Photoplay’s Fan Nation
Katherine Fusco
Are we all teen girls? Much foundational work on film fandom and the fan magazine in particular has focused on a young, female audience. And for good reason: in work on film audiences such as Shelley Stamp’s Movie Struck Girls and Jackie Stacey’s Star Gazing, feminist scholarship has pushed back against ideas of an uncritical, silly female film viewership of the type encapsulated by Siegfried Kracauer’s essay “The Little Shopgirls go to The Movies,” in which he describes young women perched at the edge of their theater seats learning “to understand that their brilliant boss is made of gold on the inside as well.”[i] Identifying and taking seriously young women’s fandom has been important feminist work that articulates the creativity and social import of teen girls’ and young women’s moviegoing.
The field of fan studies has also wrangled with complex matters of identification as scholars since Laura Mulvey, and including Laura Mulvey herself, have complicated the notion of an entrapping one-to-one form of identification between fans and stars which would posit, for example that young women can only identify with the passive female characters on screen. Critical race studies and queer studies of cinema such as Anna Everett’s Returning the Gaze and Jose Munoz’s Disidentifications have been particularly important for suggesting the way audience members may have identified differently, partially, or not at all.[ii]

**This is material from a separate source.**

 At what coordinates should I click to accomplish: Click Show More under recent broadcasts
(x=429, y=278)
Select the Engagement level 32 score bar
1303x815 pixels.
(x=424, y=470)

Still, a sense of the fan magazine reader as a teen girl has shaped much of the discussion, including Anthony Slide’s overview Inside the Hollywood Fan Magazine.[iii] Looking at the static content of the magazines, it’s easy to understand why this impression has remained. The earliest magazines ran stories derived from films, hence titles such as Photoplay and Motion Picture Story. In the late 1910s, however, Photoplay began shifting its coverage to focus on the lives of stars, quickly establishing its dominance in the field, and others followed suit. As the data visualizations indicate, with the shift to focusing on celebrity, the magazine took off:
Alongside articles about stars and their lives, short stories, and film reviews, the magazines increasingly featured beauty articles, Q&A columns, and letters from fans weighing in on popular actors and actresses of the day. In the 1920s, with columns like these, Photoplay’s editor James Quirk developed an active readership, positioning the magazine as fans’ place to speak back to Hollywood. One example of this solicitation of fan engagement was Quirk’s development of a “Medal of Honor,” awarded by readers who voted on their favorite film of the year. Even after printing, the magazines were remarkably participatory periodicals: research on fan scrapbooks shows that fans continued to see the magazines as interactive, as they cut, pasted, and sometimes improved upon what had been initially presented in the magazines.[iv] Despite the articles emphasizing beauty and romance, which positioned a young woman reader, letters to the editor, Q&A articles, and fan mail columns indicate a more diverse readership. For example, in 1941 a David Lewis of Nova Scotia complained about Photoplay’s negative coverage of war pictures, “In the June issue of Photoplay-Movie Mirror you bewailed the fact that Hollywood is putting far too much emphasis on the heroic struggle of Britain. Perhaps it has never occurred to you that movies are primarily adult fare and that any appeal to the intellect at all must be mature.” Mr. Lewis closes his protest against juvenile fare by making a sarcastic suggestion to the reviewer: “I’m under the impression, Mr. Jordan, that the reluctance to face realities is at the bottom of your trouble. I suggest that you accompany your children to the next Gene Autry picture; I’m sure you will find that refreshing. And the news that Shirley Temple is making a comeback will doubtlessly thrill you no end” (Lewis 20, italics original).[v] It has been hard to know how to read the letters in the fan magazines. How representative a Photoplay reader was the sophisticated Mr. Lewis? While earlier scholars have questioned the validity of “write-in” features, Lies Lanckman has worked to track these letters to real readers, helping contemporary scholars learn to trust the authenticity of published fan mail.[vi]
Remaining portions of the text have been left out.